§ **Stored records**
───

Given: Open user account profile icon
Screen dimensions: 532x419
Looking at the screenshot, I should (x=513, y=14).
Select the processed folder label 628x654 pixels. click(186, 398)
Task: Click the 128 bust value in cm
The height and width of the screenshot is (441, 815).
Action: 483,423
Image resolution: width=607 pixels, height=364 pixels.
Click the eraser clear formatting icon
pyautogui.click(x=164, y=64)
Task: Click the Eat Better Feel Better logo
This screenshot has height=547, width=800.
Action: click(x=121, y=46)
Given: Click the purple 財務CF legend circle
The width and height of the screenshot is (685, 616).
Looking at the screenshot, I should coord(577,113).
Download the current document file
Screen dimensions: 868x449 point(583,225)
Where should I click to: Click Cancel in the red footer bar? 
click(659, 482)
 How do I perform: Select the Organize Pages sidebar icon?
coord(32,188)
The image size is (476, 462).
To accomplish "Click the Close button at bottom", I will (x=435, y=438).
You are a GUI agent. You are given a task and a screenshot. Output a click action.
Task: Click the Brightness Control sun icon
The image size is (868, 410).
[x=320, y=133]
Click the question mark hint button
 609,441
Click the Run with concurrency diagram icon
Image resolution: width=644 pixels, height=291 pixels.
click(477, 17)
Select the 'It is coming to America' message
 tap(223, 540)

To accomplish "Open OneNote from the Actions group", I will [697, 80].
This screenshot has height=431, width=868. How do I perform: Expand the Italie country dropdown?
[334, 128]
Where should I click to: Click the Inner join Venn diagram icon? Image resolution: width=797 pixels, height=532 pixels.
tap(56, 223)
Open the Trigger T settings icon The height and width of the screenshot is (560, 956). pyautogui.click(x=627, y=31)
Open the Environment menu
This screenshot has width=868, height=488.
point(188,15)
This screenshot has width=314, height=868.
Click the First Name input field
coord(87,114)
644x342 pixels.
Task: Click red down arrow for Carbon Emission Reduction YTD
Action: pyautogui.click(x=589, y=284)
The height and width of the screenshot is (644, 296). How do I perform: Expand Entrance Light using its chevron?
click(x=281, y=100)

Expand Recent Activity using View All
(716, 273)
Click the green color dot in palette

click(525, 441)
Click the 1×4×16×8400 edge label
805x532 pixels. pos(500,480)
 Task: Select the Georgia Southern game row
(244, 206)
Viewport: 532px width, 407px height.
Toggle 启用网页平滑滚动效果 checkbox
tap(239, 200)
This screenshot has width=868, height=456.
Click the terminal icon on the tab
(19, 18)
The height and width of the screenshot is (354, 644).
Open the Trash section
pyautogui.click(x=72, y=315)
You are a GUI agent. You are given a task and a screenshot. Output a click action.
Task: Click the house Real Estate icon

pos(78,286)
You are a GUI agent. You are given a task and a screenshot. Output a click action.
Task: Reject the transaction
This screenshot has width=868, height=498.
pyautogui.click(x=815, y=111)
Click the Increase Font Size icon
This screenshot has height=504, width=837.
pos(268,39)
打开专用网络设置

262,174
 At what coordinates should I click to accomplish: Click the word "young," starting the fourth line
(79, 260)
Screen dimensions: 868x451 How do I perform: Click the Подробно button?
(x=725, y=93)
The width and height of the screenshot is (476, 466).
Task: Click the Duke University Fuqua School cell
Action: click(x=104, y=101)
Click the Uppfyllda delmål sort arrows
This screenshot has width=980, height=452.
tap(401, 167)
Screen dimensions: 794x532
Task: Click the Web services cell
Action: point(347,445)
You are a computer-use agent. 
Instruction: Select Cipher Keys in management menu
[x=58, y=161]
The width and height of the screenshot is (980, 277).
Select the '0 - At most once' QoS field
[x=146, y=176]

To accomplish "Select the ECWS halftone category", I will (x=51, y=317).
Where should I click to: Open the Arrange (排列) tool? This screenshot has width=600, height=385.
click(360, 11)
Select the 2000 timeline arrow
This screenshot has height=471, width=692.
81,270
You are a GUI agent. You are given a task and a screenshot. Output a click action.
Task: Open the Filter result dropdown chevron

───

§ **Work task**
The whole block of data above should be printed again verbatim.

§ **Response to this exercise**
Given: Open user account profile icon
Screen dimensions: 532x419
Looking at the screenshot, I should (x=513, y=14).
Select the processed folder label 628x654 pixels. click(186, 398)
Task: Click the 128 bust value in cm
The height and width of the screenshot is (441, 815).
Action: 483,423
Image resolution: width=607 pixels, height=364 pixels.
Click the eraser clear formatting icon
pyautogui.click(x=164, y=64)
Task: Click the Eat Better Feel Better logo
This screenshot has height=547, width=800.
Action: click(x=121, y=46)
Given: Click the purple 財務CF legend circle
The width and height of the screenshot is (685, 616).
Looking at the screenshot, I should coord(577,113).
Download the current document file
Screen dimensions: 868x449 point(583,225)
Where should I click to: Click Cancel in the red footer bar? 
click(659, 482)
 How do I perform: Select the Organize Pages sidebar icon?
coord(32,188)
The image size is (476, 462).
To accomplish "Click the Close button at bottom", I will (x=435, y=438).
You are a GUI agent. You are given a task and a screenshot. Output a click action.
Task: Click the Brightness Control sun icon
The image size is (868, 410).
[x=320, y=133]
Click the question mark hint button
 609,441
Click the Run with concurrency diagram icon
Image resolution: width=644 pixels, height=291 pixels.
click(477, 17)
Select the 'It is coming to America' message
 tap(223, 540)

To accomplish "Open OneNote from the Actions group", I will [697, 80].
This screenshot has height=431, width=868. How do I perform: Expand the Italie country dropdown?
[334, 128]
Where should I click to: Click the Inner join Venn diagram icon? Image resolution: width=797 pixels, height=532 pixels.
tap(56, 223)
Open the Trigger T settings icon The height and width of the screenshot is (560, 956). pyautogui.click(x=627, y=31)
Open the Environment menu
This screenshot has width=868, height=488.
point(188,15)
This screenshot has width=314, height=868.
Click the First Name input field
coord(87,114)
644x342 pixels.
Task: Click red down arrow for Carbon Emission Reduction YTD
Action: pyautogui.click(x=589, y=284)
The height and width of the screenshot is (644, 296). How do I perform: Expand Entrance Light using its chevron?
click(x=281, y=100)

Expand Recent Activity using View All
(716, 273)
Click the green color dot in palette

click(525, 441)
Click the 1×4×16×8400 edge label
805x532 pixels. pos(500,480)
 Task: Select the Georgia Southern game row
(244, 206)
Viewport: 532px width, 407px height.
Toggle 启用网页平滑滚动效果 checkbox
tap(239, 200)
This screenshot has width=868, height=456.
Click the terminal icon on the tab
(19, 18)
The height and width of the screenshot is (354, 644).
Open the Trash section
pyautogui.click(x=72, y=315)
You are a GUI agent. You are given a task and a screenshot. Output a click action.
Task: Click the house Real Estate icon

pos(78,286)
You are a GUI agent. You are given a task and a screenshot. Output a click action.
Task: Reject the transaction
This screenshot has width=868, height=498.
pyautogui.click(x=815, y=111)
Click the Increase Font Size icon
This screenshot has height=504, width=837.
pos(268,39)
打开专用网络设置

262,174
 At what coordinates should I click to accomplish: Click the word "young," starting the fourth line
(79, 260)
Screen dimensions: 868x451 How do I perform: Click the Подробно button?
(x=725, y=93)
The width and height of the screenshot is (476, 466).
Task: Click the Duke University Fuqua School cell
Action: click(x=104, y=101)
Click the Uppfyllda delmål sort arrows
This screenshot has width=980, height=452.
tap(401, 167)
Screen dimensions: 794x532
Task: Click the Web services cell
Action: point(347,445)
You are a computer-use agent. 
Instruction: Select Cipher Keys in management menu
[x=58, y=161]
The width and height of the screenshot is (980, 277).
Select the '0 - At most once' QoS field
[x=146, y=176]

To accomplish "Select the ECWS halftone category", I will (x=51, y=317).
Where should I click to: Open the Arrange (排列) tool? This screenshot has width=600, height=385.
click(360, 11)
Select the 2000 timeline arrow
This screenshot has height=471, width=692.
81,270
You are a GUI agent. You are given a task and a screenshot. Output a click action.
Task: Open the Filter result dropdown chevron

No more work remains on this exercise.